Directions:
Nothing but the lines from the one containing "Instruction: Check Autoriser" through the last line of the data below should be returned, each copied exactly.

*** Opening of Extracted material ***

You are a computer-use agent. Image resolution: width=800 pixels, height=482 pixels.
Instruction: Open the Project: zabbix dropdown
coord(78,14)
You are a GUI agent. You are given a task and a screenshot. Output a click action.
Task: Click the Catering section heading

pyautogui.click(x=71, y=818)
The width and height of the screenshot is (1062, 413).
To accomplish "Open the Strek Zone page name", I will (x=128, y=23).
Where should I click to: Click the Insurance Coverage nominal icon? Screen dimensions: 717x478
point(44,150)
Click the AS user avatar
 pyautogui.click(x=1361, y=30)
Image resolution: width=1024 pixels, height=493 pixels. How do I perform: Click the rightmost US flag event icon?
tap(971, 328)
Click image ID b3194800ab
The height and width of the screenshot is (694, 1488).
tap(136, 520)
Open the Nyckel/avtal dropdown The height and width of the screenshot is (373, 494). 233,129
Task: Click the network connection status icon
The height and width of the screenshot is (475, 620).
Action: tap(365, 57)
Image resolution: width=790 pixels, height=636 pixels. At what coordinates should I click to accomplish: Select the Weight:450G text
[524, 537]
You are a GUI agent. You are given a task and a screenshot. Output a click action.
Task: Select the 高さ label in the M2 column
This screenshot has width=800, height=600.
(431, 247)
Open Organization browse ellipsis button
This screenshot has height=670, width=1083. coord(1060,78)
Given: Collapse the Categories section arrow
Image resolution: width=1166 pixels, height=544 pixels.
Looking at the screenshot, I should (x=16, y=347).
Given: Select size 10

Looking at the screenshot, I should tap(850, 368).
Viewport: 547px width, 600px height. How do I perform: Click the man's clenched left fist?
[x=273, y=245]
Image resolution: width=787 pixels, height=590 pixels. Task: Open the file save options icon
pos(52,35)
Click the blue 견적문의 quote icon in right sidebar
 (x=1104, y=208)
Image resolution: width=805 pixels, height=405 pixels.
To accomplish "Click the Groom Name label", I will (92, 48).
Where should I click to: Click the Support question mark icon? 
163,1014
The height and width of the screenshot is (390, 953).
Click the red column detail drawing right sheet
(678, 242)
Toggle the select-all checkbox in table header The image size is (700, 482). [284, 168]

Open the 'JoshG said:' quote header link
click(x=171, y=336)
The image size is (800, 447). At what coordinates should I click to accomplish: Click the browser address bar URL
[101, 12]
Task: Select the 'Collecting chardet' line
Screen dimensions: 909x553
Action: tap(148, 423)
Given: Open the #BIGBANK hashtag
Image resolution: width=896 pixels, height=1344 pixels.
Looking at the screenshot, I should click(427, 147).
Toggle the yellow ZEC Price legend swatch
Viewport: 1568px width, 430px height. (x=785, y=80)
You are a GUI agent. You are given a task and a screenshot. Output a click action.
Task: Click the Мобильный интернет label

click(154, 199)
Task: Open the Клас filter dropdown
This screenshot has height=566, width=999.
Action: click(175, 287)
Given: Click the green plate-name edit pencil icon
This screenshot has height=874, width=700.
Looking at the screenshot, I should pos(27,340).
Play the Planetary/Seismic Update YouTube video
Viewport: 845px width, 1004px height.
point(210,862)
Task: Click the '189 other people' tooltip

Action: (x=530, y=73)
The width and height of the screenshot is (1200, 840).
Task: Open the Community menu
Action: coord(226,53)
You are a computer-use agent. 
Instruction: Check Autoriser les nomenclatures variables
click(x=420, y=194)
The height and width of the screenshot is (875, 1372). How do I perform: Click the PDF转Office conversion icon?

*** Close of Extracted material ***

Output of the exercise:
Instruction: Check Autoriser les nomenclatures variables
click(x=420, y=194)
The height and width of the screenshot is (875, 1372). How do I perform: Click the PDF转Office conversion icon?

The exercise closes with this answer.